Bahkan ada sebagian ulama yang mengatakan bahwa telah terjadi ijma’ di kalangan ulama
tentang kebolehan mengamalkan Hadits Dha’if jika berkaitan dengan fadha’ilul a’mal ini.
Sedangkan dalam masalah hukum, tafsir ayat Al-Qur’ an, serta akidah, maka apa yang termaktub
dalam hadits tersebut tidak dapat dijadikan pedoman. Sebagaimana yang disitir oleh Sayyid
‘Alawi al-Maliki dalam kitabnya Majmu’ Fatawi wa Rasa’il:
“Para ulama ahli Hadits dan lainnya sepakat bahwa Hadits Dha’if dapat dijadikan
pedoman dalam masalah fadha’il al-a’mal. Di antara ulama yang mengatakannya
adalah Imam Ahmad bin Hanbal, Ibn Mubarak, dan Sufyan, al-Anbari serta ulama
lainnya. (Bahkan) Ada yang menyatakan, bahwa mereka pernah berkata: Apabila
kami meriwayatkan (Hadfts) menyangkut perkara halal ataupun yang haram, maka
kami akan berhati-hati. Tapi apabila kami meriwayatkan Hadfts tentang fadha’il al-
a’mal, maka kami melonggarkannya”. (Majmu’ Fatawi wa Rasa’il, 251)

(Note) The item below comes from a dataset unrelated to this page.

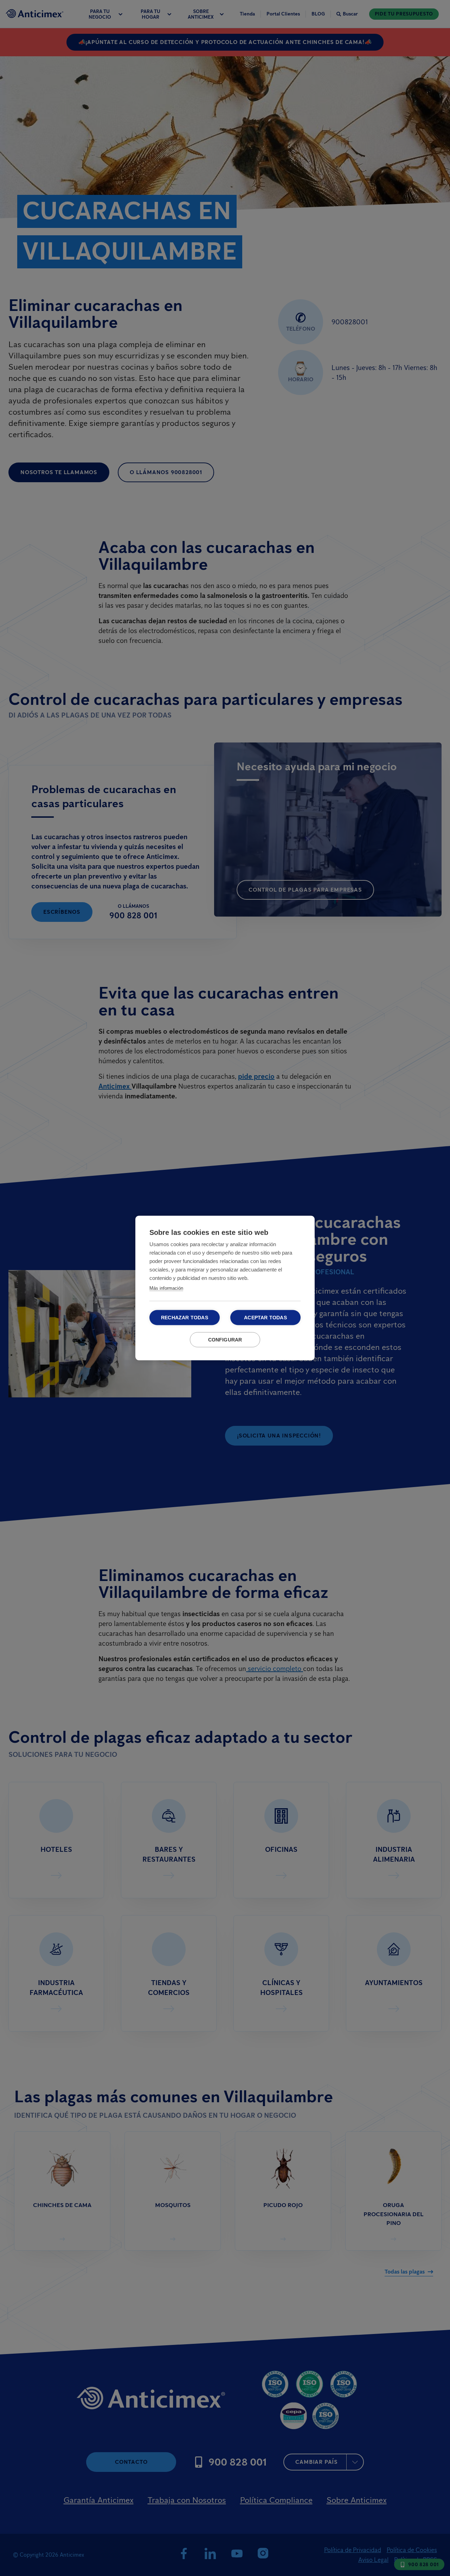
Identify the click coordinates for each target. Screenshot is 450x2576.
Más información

Namun begitu, kebolehan ini harus memenuhi tiga syarat. Pertama, bukan hadits yang sangat
dha’if. Karena itu, tidak boleh mengamalkan hadits yang diriwayatkan oleh orang yang sudah
terkenal sebagai pendusta, fasiq, orang yang sudah terbiasa berbuat salah dan
semacamnya.Kedua, masih berada di bawah naungan ketentuan umum serta kaidah-¬kaidah
yang universal. Dengan kata lain, hadits tersebut tidak bertentangan dengan kaidah-kaidah
agama, tidak sampai menghalalkan yang haram atau mengharamkan yang halal.
Ketiga, tidak berkeyakinan bahwa perbuatan tersebut berdasarkan Hadits Dha’if, namun
perbuatan itu dilaksanakan dalam rangka ihtiyath atau berhati-hati dalam masalah agama.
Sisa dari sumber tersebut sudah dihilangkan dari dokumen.